Background: It is generally accepted that gliomas are the most common primary brain tumors with poor prognosis. We aimed to explore the relationship of the immunity of the central nervous system and the genesis and development of glioma.
Methods: G422 glioma was implanted in the brain of BALB/c mice (immuno-competent mice), nude mice (T cell related immuno-deficient) and complement C3 knock-out mice (complement C3 related immunodeficient). The survival time of the host, growth and histopathology of the tumor, and concentrations of tumor necrosis factor-α (TNF-α) and interferon-γ (INF-γ) in tumor tissues were assessed.

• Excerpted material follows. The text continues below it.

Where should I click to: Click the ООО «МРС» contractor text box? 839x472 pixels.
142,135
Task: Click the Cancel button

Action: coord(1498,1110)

Results: Tumor spheres were formed in all mice after injection, and glial fibrillary acidic protein (GFAP) positive staining of the cells declared their glioma origin. The longest median survival time of (44.3 ± 6.0) days was found in BALB/c mice, followed by (24.8 ± 5.2) days in nude mice and the shortest (18.6 ± 5.8) days in complement C3 knock-out mice. Accordingly, the growth of the tumor was fastest in complement C3 knock-out mice, followed by the nude mice and slowest in the BALB/c mice. Although the proportions of infiltrating CD68(+) lymphocytes in tumor tissues showed no significant difference (P > 0.05), TNF-α level in the nude and C3 knock-out mice, (28.11 ± 4.86) µmol/L and (22.87 ± 6.36) µmol/L respectively, were significantly lower (P < 0.01) than that in the BALB/c mice, which was (230.21 ± 39.17) µmol/L. The INF-γ level was highest in the BALB/c mice ((180.76 ± 29.19) µmol/L), followed by the nude mice ((113.46 ± 23.76) µmol/L) and then the C3 knock-out mice ((16.84 ± 4.45) µmol/L).
Conclusions: The G422 glioma implanted in the brains of mice with different immune ability would be a useful model for studying the relationship of the immune system and tumor in the central nervous system. Furthermore, the T cells and complement C3 compartments of the immune response may affect the growth of implanted tumors and inflammatory factors such as TNF-α and INF-γ.